Erdenebayar Urtnasan, Jong-Uk Park and Kyoung-Joung Lee Department of Biomedical Engineering, College of Health Science, Yonsei University, Wonju-si, Gangwon-do 26493, Republic of Korea E-mail: [email protected] Keywords: obstructive sleep apnea and hypopnea (OSAH), deep learning, single-lead electrocardiogram (ECG), convolutional neural network (CNN)

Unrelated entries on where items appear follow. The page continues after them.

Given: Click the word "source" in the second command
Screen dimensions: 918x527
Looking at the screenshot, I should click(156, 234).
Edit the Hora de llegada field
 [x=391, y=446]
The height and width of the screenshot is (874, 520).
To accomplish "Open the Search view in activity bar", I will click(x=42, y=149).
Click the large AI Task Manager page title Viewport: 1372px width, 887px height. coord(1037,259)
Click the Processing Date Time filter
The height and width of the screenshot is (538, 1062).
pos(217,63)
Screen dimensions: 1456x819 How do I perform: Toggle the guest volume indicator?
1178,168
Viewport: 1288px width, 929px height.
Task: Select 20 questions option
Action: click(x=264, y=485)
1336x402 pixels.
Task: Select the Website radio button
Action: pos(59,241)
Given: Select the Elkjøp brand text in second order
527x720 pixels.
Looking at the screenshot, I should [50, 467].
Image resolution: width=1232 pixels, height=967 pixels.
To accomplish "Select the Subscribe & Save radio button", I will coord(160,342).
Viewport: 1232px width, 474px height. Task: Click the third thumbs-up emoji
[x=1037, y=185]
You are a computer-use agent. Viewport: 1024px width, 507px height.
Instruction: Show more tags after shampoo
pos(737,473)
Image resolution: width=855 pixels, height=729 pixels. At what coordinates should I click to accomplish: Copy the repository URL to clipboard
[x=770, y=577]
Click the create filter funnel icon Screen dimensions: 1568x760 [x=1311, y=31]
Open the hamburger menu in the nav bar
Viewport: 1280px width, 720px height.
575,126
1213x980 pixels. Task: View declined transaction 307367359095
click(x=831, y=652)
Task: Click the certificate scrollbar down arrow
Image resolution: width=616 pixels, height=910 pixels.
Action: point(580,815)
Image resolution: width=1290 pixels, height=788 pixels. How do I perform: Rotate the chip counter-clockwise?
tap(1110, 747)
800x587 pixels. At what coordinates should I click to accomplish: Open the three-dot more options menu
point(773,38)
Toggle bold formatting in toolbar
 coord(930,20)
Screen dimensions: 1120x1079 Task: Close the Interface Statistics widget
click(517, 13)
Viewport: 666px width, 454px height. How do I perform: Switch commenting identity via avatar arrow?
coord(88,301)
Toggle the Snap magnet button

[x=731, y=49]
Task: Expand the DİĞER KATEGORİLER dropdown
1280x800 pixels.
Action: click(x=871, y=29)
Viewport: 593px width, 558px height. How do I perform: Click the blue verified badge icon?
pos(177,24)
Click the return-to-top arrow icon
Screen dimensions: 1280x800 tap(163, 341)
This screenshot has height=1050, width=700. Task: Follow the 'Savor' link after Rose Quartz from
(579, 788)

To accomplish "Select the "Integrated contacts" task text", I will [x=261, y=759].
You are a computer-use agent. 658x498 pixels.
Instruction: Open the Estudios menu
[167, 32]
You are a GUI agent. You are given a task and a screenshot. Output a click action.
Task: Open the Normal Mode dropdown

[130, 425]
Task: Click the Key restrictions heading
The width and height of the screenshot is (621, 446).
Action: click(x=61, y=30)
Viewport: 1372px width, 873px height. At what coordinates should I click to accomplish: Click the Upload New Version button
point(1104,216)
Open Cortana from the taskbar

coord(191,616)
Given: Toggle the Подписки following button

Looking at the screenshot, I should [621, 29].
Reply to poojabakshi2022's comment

Abstract Objective: In this paper, we propose a convolutional neural network (CNN)-based deep learning architecture for multiclass classification of obstructive sleep apnea and hypopnea (OSAH) using single-lead electrocardiogram (ECG) recordings. OSAH is the most common sleep-related breathing disorder. Many subjects who suffer from OSAH remain undiagnosed; thus, early detection of OSAH is important. Approach: In this study, automatic classification of three classes—normal, hypopnea, and apnea—based on a CNN is performed. An optimal six-layer CNN model is trained on a training dataset (45 096 events) and evaluated on a test dataset (11 274 events). The training set (69 subjects) and test set (17 subjects) were collected from 86 subjects with length of approximately 6 h and segmented into 10 s durations. Main results: The proposed CNN model reaches a mean F1-score of 93.0 for the training dataset and 87.0 for the test dataset. Significance: Thus, proposed deep learning architecture achieved a high performance for multiclass classification of OSAH using single-lead ECG recordings. The proposed method can be employed in screening of patients suspected of having OSAH.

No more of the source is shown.